Once you’re done, you can leave the channel with the PART command, issue a QUIT to disconnect entirely, or just close the connection by exiting nc with Ctrl-C.

[fn:2] In practice, you should almost certainly be connecting using TLS, but we’ll keep things simple and leave that out of scope for this exercise.

Getting started

Now that you have the basics of the IRC protocol down, try writing a simple bot which connects to a (configurable) channel and responds to anyone who says “hi” or “hello” with a friendly greeting. Make sure it doesn’t get itself into a politeness loop by responding to its own greetings!

To help you on your way, bin/bot.ml defines a simple command-line based bot which identifies itself, connects to a configurable channel, and sends a single message before disconnecting without making any attempt to validate arguments or check for error replies from the server.

If you’re going to keep your bot connecting for a long time (as you probably should) then you’ll probably need to handle PING messages from the server and respond with a PONG so your bot isn’t disconnected for lack of activity.
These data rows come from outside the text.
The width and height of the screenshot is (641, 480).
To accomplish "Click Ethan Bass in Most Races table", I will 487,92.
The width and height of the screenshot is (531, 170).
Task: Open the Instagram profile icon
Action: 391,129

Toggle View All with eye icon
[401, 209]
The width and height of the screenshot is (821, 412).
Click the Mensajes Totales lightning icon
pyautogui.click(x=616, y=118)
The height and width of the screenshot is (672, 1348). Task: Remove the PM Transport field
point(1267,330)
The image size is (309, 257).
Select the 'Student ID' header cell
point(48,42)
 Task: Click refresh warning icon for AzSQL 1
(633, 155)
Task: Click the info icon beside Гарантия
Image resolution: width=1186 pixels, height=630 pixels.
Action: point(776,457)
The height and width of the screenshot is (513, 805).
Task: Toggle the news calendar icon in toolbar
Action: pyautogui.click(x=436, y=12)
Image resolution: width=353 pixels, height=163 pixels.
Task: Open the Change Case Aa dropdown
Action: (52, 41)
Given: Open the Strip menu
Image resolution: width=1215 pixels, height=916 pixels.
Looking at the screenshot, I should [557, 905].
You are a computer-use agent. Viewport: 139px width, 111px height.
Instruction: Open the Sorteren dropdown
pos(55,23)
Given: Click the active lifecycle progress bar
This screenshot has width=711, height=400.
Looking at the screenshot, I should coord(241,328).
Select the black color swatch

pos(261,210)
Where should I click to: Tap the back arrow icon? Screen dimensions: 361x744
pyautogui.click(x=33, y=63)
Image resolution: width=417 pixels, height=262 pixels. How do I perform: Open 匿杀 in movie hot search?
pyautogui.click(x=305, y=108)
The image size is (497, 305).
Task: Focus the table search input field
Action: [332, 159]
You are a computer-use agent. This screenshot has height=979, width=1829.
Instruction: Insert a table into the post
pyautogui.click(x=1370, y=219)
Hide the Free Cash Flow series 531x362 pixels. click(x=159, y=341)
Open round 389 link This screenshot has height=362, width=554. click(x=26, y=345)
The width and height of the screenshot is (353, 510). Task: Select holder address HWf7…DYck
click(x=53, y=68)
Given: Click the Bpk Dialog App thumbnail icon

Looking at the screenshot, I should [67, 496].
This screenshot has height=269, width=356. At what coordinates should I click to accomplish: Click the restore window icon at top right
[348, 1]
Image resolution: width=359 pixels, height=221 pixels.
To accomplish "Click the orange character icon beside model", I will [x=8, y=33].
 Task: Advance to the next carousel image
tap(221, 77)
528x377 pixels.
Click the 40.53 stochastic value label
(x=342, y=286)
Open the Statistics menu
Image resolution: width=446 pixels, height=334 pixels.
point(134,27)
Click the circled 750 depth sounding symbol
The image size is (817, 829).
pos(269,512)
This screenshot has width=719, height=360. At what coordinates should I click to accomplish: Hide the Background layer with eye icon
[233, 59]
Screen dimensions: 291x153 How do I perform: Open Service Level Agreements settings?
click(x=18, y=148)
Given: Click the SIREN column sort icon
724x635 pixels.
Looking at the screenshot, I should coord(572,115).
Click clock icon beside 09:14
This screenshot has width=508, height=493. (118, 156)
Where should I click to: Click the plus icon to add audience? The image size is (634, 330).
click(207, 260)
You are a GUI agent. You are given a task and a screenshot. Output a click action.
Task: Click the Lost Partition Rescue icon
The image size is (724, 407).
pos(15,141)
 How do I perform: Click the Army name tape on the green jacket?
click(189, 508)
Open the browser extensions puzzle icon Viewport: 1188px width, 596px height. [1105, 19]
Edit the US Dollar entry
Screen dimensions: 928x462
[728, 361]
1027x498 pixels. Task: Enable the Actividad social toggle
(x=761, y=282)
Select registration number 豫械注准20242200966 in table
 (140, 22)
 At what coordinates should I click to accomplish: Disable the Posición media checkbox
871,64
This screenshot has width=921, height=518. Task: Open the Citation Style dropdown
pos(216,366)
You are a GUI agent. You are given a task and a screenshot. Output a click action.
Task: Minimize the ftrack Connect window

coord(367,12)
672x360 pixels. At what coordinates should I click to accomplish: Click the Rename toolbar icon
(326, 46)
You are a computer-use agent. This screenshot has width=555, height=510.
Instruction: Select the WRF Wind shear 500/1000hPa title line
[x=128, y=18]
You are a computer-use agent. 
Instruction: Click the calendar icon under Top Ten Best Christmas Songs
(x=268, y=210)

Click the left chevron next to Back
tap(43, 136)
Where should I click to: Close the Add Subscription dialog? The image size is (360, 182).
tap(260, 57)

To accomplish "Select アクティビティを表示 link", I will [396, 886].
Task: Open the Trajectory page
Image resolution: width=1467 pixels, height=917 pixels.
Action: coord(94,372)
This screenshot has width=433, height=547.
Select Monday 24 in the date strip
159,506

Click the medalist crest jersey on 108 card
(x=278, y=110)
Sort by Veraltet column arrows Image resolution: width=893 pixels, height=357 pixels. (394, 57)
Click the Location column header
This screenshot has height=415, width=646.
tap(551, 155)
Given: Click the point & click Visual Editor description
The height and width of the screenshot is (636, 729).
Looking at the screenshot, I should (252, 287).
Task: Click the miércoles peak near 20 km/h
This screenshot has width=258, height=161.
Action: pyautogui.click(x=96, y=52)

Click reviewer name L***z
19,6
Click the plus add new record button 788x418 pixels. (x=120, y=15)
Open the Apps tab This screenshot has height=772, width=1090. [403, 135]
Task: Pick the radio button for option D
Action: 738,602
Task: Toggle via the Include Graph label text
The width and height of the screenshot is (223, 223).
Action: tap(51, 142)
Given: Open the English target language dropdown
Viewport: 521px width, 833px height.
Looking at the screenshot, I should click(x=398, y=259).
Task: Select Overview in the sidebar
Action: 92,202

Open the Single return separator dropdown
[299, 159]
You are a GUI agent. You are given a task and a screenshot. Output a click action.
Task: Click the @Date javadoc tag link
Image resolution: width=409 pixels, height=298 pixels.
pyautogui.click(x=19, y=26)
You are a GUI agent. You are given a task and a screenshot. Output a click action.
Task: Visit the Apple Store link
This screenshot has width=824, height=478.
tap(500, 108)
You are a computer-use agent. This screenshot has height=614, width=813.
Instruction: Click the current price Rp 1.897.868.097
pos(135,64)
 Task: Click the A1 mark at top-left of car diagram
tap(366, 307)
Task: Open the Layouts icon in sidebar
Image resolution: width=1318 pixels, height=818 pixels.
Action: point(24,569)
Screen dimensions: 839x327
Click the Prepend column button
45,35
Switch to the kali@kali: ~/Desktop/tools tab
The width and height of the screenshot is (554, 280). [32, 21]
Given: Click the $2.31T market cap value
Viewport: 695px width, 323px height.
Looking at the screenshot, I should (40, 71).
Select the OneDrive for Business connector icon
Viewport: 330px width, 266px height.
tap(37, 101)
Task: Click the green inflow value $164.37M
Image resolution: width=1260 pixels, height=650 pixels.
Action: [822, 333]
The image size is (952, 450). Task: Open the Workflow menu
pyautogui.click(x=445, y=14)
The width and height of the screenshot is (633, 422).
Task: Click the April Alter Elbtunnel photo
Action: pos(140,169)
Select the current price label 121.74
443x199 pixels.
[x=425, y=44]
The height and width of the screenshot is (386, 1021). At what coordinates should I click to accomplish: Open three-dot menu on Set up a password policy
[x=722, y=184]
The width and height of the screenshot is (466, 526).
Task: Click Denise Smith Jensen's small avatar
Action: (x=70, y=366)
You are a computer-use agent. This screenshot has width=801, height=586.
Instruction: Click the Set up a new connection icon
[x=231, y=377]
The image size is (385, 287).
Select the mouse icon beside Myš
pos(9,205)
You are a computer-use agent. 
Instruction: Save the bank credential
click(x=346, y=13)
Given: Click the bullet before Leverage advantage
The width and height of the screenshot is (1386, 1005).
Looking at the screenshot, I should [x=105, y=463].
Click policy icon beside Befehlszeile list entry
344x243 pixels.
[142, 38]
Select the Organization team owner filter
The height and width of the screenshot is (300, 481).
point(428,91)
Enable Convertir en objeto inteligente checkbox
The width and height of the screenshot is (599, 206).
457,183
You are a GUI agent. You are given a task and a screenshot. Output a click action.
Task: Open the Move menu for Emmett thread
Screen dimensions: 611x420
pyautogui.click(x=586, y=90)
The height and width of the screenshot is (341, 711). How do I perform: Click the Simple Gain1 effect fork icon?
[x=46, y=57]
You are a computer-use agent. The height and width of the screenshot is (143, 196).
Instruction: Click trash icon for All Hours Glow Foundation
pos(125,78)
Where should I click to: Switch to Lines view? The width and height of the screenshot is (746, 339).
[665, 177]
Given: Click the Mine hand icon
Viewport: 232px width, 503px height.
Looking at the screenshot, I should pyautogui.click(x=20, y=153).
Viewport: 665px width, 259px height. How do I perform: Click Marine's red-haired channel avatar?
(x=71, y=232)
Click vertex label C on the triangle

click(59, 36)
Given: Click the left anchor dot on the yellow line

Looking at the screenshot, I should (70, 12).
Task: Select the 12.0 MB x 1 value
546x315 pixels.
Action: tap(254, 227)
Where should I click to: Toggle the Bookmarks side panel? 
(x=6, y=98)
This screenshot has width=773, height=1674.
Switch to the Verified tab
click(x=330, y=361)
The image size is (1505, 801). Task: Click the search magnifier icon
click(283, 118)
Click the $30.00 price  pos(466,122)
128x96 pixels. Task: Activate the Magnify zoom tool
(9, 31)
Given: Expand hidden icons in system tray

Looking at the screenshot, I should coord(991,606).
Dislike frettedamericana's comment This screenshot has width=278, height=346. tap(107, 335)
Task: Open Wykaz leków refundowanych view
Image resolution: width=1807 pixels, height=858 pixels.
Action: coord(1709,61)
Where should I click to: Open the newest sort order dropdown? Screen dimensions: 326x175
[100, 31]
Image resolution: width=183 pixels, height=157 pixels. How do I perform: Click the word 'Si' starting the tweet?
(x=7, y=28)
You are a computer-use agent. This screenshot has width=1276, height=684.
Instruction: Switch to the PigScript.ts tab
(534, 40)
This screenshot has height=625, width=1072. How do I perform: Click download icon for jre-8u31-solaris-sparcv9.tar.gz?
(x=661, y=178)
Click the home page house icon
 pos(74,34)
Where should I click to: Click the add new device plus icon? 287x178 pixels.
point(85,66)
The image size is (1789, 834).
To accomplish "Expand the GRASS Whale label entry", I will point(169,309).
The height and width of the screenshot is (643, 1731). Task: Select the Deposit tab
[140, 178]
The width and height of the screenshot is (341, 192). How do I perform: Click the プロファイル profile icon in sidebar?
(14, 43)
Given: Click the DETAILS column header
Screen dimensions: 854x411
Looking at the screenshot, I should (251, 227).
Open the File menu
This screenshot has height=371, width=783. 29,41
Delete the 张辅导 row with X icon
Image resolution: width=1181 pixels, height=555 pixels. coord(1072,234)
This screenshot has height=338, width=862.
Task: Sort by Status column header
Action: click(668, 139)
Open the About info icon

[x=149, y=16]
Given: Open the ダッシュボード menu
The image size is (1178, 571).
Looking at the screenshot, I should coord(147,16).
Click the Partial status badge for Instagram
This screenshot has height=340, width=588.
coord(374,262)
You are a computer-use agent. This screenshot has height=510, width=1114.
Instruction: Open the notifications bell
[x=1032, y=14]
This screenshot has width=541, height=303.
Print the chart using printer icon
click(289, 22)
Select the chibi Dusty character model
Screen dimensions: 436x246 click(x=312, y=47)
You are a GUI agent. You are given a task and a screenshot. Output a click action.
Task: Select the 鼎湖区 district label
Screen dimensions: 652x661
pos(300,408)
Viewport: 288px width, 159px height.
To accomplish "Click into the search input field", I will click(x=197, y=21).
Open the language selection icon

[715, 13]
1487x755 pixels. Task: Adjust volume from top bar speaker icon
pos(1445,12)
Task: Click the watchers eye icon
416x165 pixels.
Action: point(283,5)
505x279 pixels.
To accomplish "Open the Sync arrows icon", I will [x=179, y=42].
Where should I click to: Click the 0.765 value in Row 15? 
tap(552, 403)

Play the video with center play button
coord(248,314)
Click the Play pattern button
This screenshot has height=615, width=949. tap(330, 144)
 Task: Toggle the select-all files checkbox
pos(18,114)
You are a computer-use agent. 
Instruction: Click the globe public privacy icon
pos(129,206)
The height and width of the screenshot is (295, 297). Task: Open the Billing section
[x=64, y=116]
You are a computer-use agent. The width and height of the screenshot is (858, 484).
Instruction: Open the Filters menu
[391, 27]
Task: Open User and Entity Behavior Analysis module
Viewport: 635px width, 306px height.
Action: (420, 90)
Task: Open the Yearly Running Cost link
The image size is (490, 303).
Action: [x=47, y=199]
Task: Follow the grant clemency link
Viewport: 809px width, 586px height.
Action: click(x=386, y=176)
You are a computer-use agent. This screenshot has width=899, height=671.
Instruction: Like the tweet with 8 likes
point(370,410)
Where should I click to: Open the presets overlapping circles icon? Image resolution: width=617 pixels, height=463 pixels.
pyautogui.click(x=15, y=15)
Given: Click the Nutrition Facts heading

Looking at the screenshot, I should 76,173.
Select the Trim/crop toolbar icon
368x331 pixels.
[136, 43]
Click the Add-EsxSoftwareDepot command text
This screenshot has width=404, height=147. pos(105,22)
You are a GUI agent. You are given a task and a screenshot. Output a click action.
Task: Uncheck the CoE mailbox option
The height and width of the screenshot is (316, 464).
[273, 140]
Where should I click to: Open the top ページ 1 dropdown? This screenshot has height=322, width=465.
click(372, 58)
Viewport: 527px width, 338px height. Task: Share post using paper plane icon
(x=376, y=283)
CAUTION: If your bot takes input then you should be very careful to consider whether you need to sanitize it before using it. The Internet is a scary place so you should be careful not to trust any old message.

Improvements to your simple bot

Once you have your bot working (woo!) there are a number of different improvements that you can make:

  • Update your bot to greet users by name
  • Batch greetings of users who join at close to the same time into one message
  • Extend your bot to be able to connect to multiple channels at the same time and spread happiness across the whole network

Extensions

Once you have a working bot that can handle the above, you’re well on your way to making it support whatever you want! There are a few different directions in which you can proceed.

One idea is to amend your bot to use the angstrom library to parse IRC protocol messages so that you can be more sure that it can handle all the different messages that IRC servers in the wild might throw at you. Be sure to write some expect tests to make sure your parser works!

If you want to keep expanding the skills of your bot, you are bounded only by your imagination. You could write a bot which:

  • Archives all the messages sent to a channel for future reading.
  • Prints a fortune from the /usr/bin/fortune on demand.
  • Knows how to do unit conversions.
  • Uses a Markov chain and a text corpus of your choice to generate made-up but convincing sounding responses to people’s messages.

Something else! The world is your oyster.

Just a reminder to BE CAREFUL: If your bot takes input then you should be very careful to consider whether you need to sanitize it before using it.